### TESTO DEL DOCUMENTO
=====

L’edificio richiesto è una costruzione imponente, spettacolare ed invitante, un’icona nel Museumpark, parco museale sempre più centro nevralgico della cultura della città, che da lontano attiri l’attenzione dei passanti. Si vuole che il visitatore si senta come Charlie nel meraviglioso mondo della fabbrica di cioccolato di Willy Wonka ed elabori un’idea della collezione del Public Art Depot come la si può avere del capitale d’oro nel deposito di Paperon de’ Paperoni [11].
In un’intervista Sjarel Ex ha affermato che il Collection Building è pensato non come un museo tradizionale, ma come «un magazzino aperto e accessibile in ogni sua parte» [12]. In realtà, come si legge nel piano dei requisiti, alcune aree non saranno aperte ad un pubblico generale: si tratta di spazi dedicati alla logistica del complesso museale, aree di quarantena, una sala privata che il museo potrà affittare ai collezionisti ed un ufficio per la fondazione filantropica De Verre Bergen. Il visitatore potrà comunque avere un’esperienza di accessibilità notevole e non percepirà quegli ambienti come una “no go area” grazie ad un percorso sorprendente che attraverserà i 15.000 m2 dell’edificio [13].

Durante l’estate del 2013 sono stati selezionati cinque grandi studi d’architettura per l’elaborazione di uno schizzo per il design concept da dare al Collectiegebouw: tra questi figura MVRDV. Il team, che prende il nome dall’acronimo dei cognomi dei tre architetti che lo hanno fondato nel 1993, Winy Maas, Jacob van Rijs e Nathalie de Vries, ha ben presto raggiunto fama nazionale ed internazionale e oggi comprende circa centocinquanta impiegati dalle variegate formazioni e provenienze [14]. Proclamato vincitore del concorso nel 2014 [15], il 17 aprile 2015 il progetto ha ottenuto l’approvazione del Consiglio d’Amministrazione del Comune di Rotterdam [16] ed il 6 novembre il via libera per la sua realizzazione [17].
Criterio importante era una collocazione che tenesse conto dell’ambiente circostante e che fosse vicina al museo: è stata dunque scelta l’area dal terreno in ghiaia ad esso adiacente, della quale gli alberi rimossi non andranno perduti ma, perseguendo una scelta ecosostenibile, tipica dei progetti di MVRDV, saranno ricollocati sulla terrazza, costituendo parte del giardino con sculture previsto sul tetto. L’edificio, con l’intento di non arrecare danni al vicino parco e di occupare il minor spazio possibile, è stato concepito come un volume compatto e tondo, coperto con un rivestimento in vetro riflettente con cui si darà vita ad un gioco di riflessi del verde circostante e di fusione con l’ambiente.

=====

### COSA SI CHIEDE
Nel testo sul Collection Building, in quale anno è stato fondato lo studio MVRDV?

(Dati sui bersagli di clic)
=====

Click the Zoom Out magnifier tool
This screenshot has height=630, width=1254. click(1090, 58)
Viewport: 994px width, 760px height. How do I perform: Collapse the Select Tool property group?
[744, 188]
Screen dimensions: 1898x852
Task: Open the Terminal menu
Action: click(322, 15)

=====

### RISPOSTA CORRETTA
Nel 1993.